## Text section
Editor's Note: The following is a guest post by Jason Ankeny, content marketing director for Signal. The views are the author's own.
It's far from certain whether Amazon Go represents the future of shopping, but it certainly feels like shopping in the future.
The checkout-free convenience store's newest location in downtown Chicago — the first to open outside of Seattle — is every bit as high-tech as the advance scouting reports suggest. You enter its subway-style gate using your smartphone, scanning a personalized QR code embedded in the Amazon Go app, and as you browse the store's aisles, hundreds of hidden cameras and sensors track your every movement, automatically adding each item you select to the app's virtual cart (and removing any items you put back on the shelf). The inventory is dominated by grab-and-go merchandise (pre-made sandwiches and salads, protein bars, energy drinks, etc.), and when it's time to check out, you simply walk out: there are no cash registers, no cashiers and most importantly, no lines. Your purchase is billed to your Amazon Prime account, and your receipt is delivered directly to the app.
Amazon Go caps off your visit by sending a notification to your phone's lockscreen, in my case reading "Nice get up and go! Your trip time was 7m 41s." Efficiency and expediency are the store's primary selling points: there's nothing on its shelves you won't find elsewhere (well, almost nothing — there's a limited selection of Amazon-exclusive merchandise, including chocolate bars and Amazon Go coffee mugs reading "Just Walk Out Shopping"), and the prices are comparable to 7-Eleven and other chains. But had I not taken my sweet time strolling the store, familiarizing myself with its layout, snapping photos and chatting with staffers, I would have been in and out in a matter of moments — surely a compelling proposition for the busy downtown professionals likely to comprise much of Amazon Go's traffic.
Next time, I'll know more of what I need to know to complete my purchase faster. And with each subsequent visit, Amazon will know much more about me, too.

[Stored data]
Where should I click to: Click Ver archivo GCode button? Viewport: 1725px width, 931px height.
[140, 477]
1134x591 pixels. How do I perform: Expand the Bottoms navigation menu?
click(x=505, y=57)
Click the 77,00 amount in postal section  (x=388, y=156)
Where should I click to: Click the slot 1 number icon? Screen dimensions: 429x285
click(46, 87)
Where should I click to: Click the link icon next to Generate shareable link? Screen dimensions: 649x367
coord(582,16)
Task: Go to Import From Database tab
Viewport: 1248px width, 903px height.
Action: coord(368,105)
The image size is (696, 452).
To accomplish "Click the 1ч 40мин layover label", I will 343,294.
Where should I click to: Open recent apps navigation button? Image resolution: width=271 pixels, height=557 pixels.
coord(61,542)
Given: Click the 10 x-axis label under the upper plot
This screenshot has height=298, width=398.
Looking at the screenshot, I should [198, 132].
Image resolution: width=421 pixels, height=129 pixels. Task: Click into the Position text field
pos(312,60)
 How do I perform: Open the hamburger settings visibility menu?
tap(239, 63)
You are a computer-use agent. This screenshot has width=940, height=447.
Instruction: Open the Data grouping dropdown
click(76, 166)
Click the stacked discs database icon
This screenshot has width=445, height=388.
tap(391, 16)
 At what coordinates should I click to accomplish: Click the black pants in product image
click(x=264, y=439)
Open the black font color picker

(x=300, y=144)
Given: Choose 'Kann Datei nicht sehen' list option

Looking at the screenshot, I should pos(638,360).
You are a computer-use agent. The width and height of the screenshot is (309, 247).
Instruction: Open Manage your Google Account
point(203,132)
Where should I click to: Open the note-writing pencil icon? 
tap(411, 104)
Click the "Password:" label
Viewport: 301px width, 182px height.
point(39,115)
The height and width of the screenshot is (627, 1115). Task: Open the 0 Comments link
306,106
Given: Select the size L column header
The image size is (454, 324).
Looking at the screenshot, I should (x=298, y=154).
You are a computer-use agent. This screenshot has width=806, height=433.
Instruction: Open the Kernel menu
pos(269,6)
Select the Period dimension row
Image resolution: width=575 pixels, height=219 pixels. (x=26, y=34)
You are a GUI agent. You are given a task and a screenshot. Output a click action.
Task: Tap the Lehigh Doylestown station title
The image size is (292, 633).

## Exercise requirements
In the Amazon Go guest post, why did the author's trip take 7m 41s instead of the few moments it could have taken? Explain in one to three sentences.

## Task response
The author took their time strolling the store, getting familiar with its layout, snapping photos and chatting with staffers. Without those extra activities, the author says they would have been in and out in a matter of moments.